So...I'll review The Lone Warrior today, and then I'll go back and read the earlier books and update this blog entry at a later date with reviews of the earlier books.
This is a fantasy world set in an imaginary land that seems to be a mash-up of ancient Turkey (pashas), North Africa (desert nomads), and Medieval Europe (keeps and feudal lords). In The Lone Warrior, the hero is Walker, a sword master and shaman who can pull power from the earth. The heroine is Mehcredi, a newbie captured by Walker in the opening scene. Mehcredi was hired by the villainous Necromancer to kill a powerful mage, but she mistakenly poisoned an innocent who happens to be one of Walker's good friends. Walker drags Mehcredi back to his home (the House of Swords) and punishes her by forcing her into servitude. Walker starts out hating Mehcredi, of course, as does everyone else in his household. But gradually, Mehcredi wins people over with her blunt and honest approach to life and her seeming inability to tell a lie.
Mehcredi has had a terrible life: an orphan from birth, a child slave, a magnet for male abuse, and finally a failed assassin. By the way, I've read a few reviews of this book, and each reviewer has failed to understand the reason why the Baron of Lonefell turned his back on Mehcredi from the time that he first saw her, immediately after her birth.

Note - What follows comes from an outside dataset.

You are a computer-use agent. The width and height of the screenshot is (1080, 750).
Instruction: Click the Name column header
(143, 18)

Pay particular attention to the first few paragraphs of the Prologue as the olive-skinned Baron gazes down at his ivory-skinned, rosy-cheeked daughter, then looks over at his olive-skinned wife, and then stares out the window at his pale-skinned, platinum-blond sergeant of the guard. Rossetti lets us imagine the whole story in just a few subtle sentences—but you must read very carefully.

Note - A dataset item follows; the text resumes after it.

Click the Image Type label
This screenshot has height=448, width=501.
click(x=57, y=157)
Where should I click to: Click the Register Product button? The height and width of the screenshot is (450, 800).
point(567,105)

Walker has his own problematic past. His life is dedicated to wreaking vengeance on the diablomen (demon-possessed) who wiped out his entire tribe, the Shar. Walker has killed all but one of them, and he's on the trail of the last one.
Over and above the Walker-Mehcredi relationship, the plot revolves around an insurgency of djinns. Usually, djinns are portrayed as spirits from a parallel world to mortal earth, but these particular djinns have arrived from a slightly different place.
Supporting characters are the couples from the previous books, all of whom have magical talents, from flame throwing to casting spells. One character who seems to be common to all of the books is Deiter, a powerful wizard and a bit of a jerk. The series title refers to a living, magical pentacle with its sides formed by three of the supporting characters, each of whom can control an element: air, earth, and flame. The person who will be the fourth side (water) is still to be determined.
If you enjoy fantasy and erotic romance, you will probably like this book. Rossetti tells a good story, and her characters have enough depth to keep the reader interested in their lives. The dialogue can be disconcerting at times as it is filled with phrases that are right out of the 21st century, but there are also archaic words, such as trews (for trousers). It's almost as if the author couldn't quite make up her mind about the time frame. Other than that, however, the dialogue seems natural and believable. Mehcredi's back story is a bit melodramatic. For example, when she was an infant, she was left alone for days but still survived—kind of implausible, but then, this is a fantasy.